Could you lay out the records below as a two-column CSV with the columns instruction and location, one row per record, with each field quoted and line breaks replaced by spaces? Begin at the line that has "Task: Click the" and continue through the end of the records, leaving the pictures out.

────────────────

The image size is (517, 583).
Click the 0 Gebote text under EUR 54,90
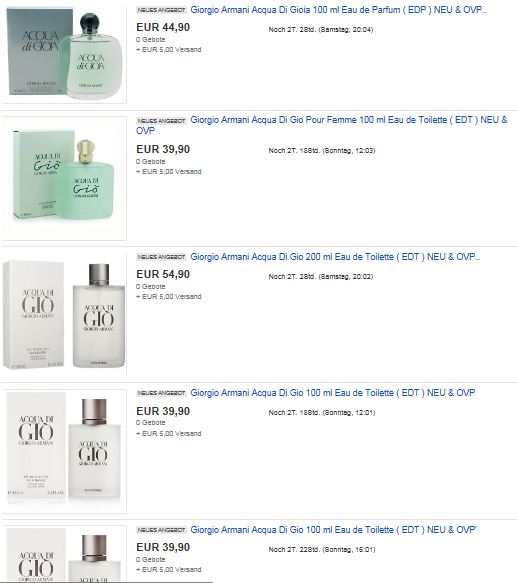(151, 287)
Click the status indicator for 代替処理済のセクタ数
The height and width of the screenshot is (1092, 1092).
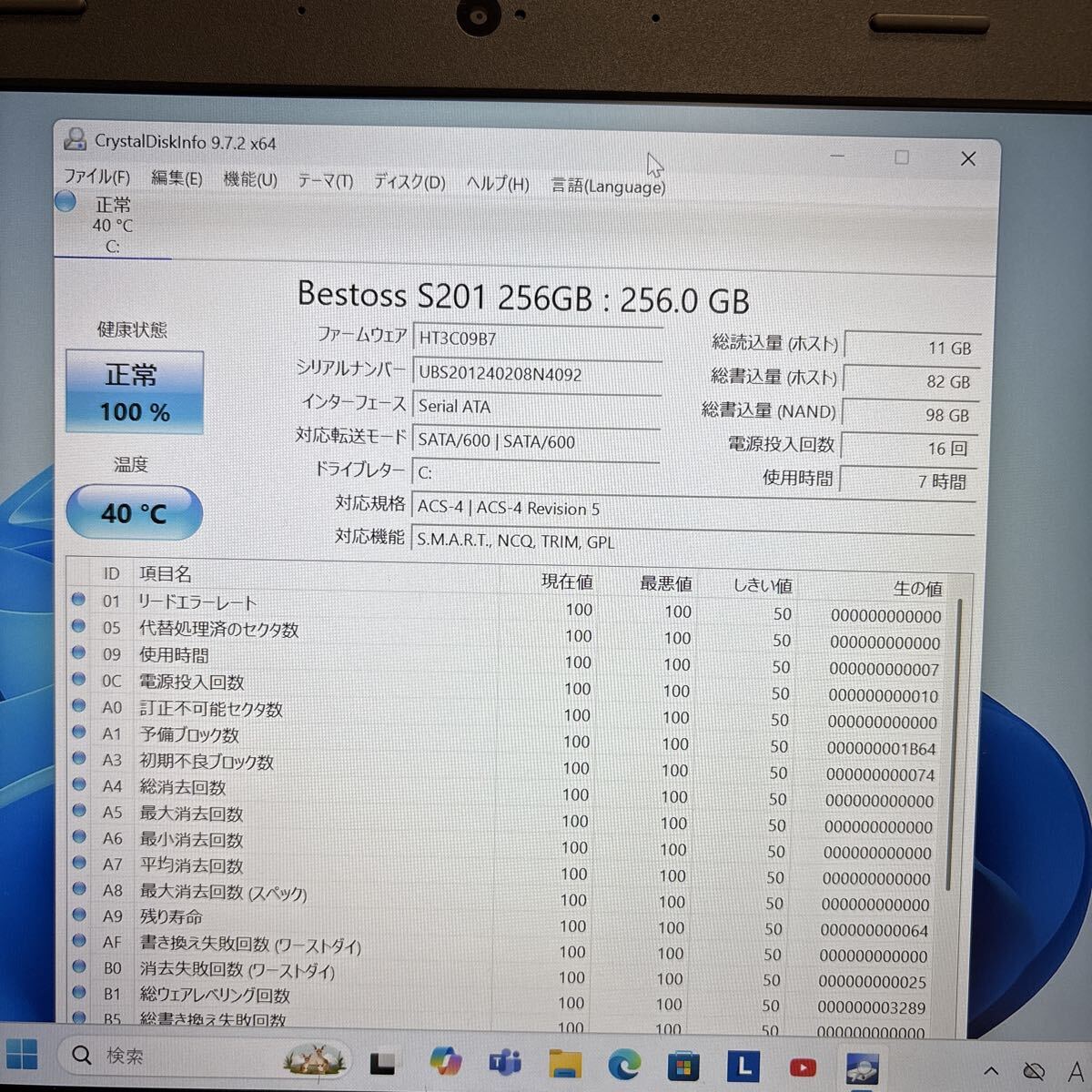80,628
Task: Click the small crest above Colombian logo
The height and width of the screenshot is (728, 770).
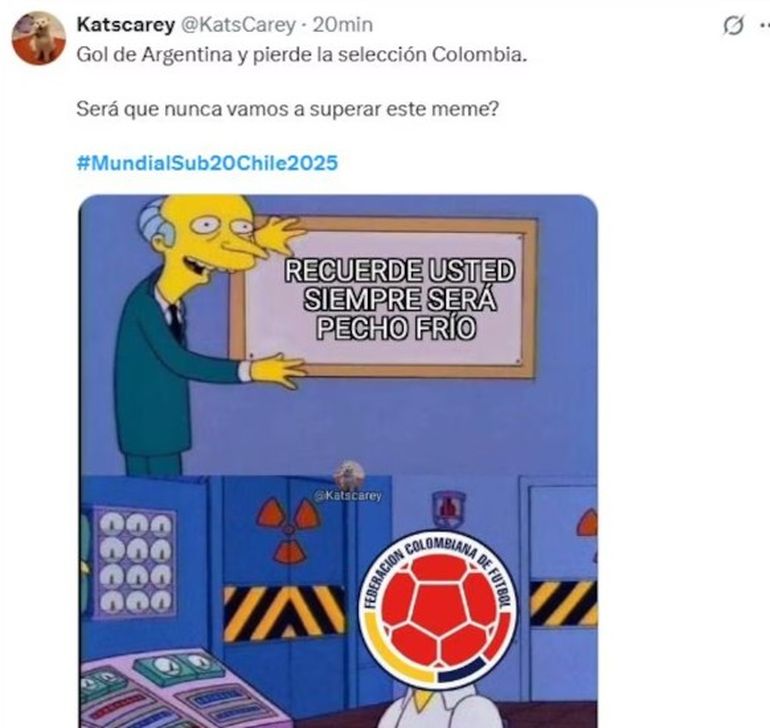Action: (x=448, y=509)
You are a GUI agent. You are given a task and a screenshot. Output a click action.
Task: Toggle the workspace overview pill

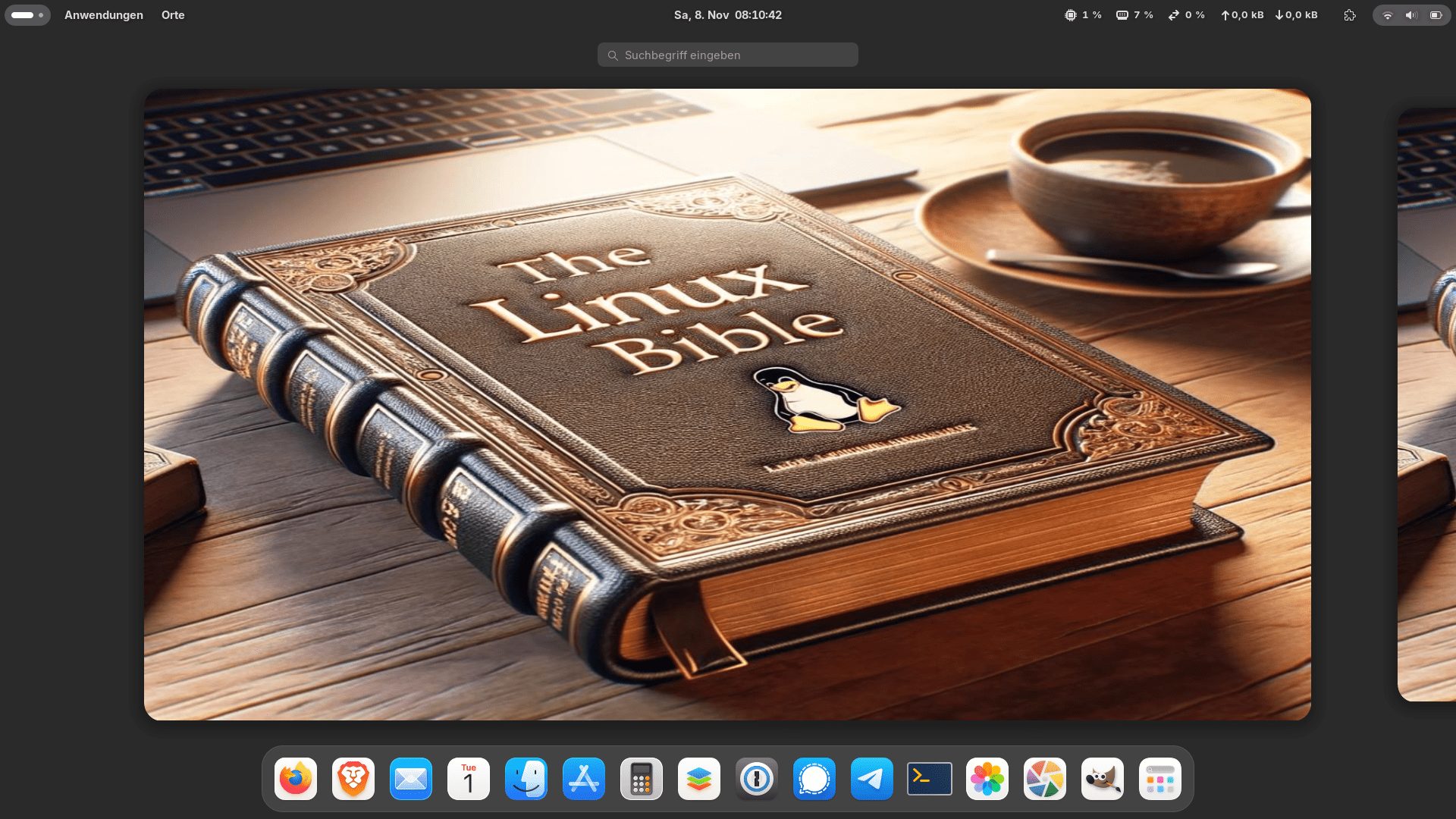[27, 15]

────────────────

## Exercise result
instruction,location
"Task: Click the small crest above Colombian logo The height and width of the screenshot is (728, 770).","Action: (x=448, y=509)"
"You are a GUI agent. You are given a task and a screenshot. Output a click action. Task: Toggle the workspace overview pill","[27, 15]"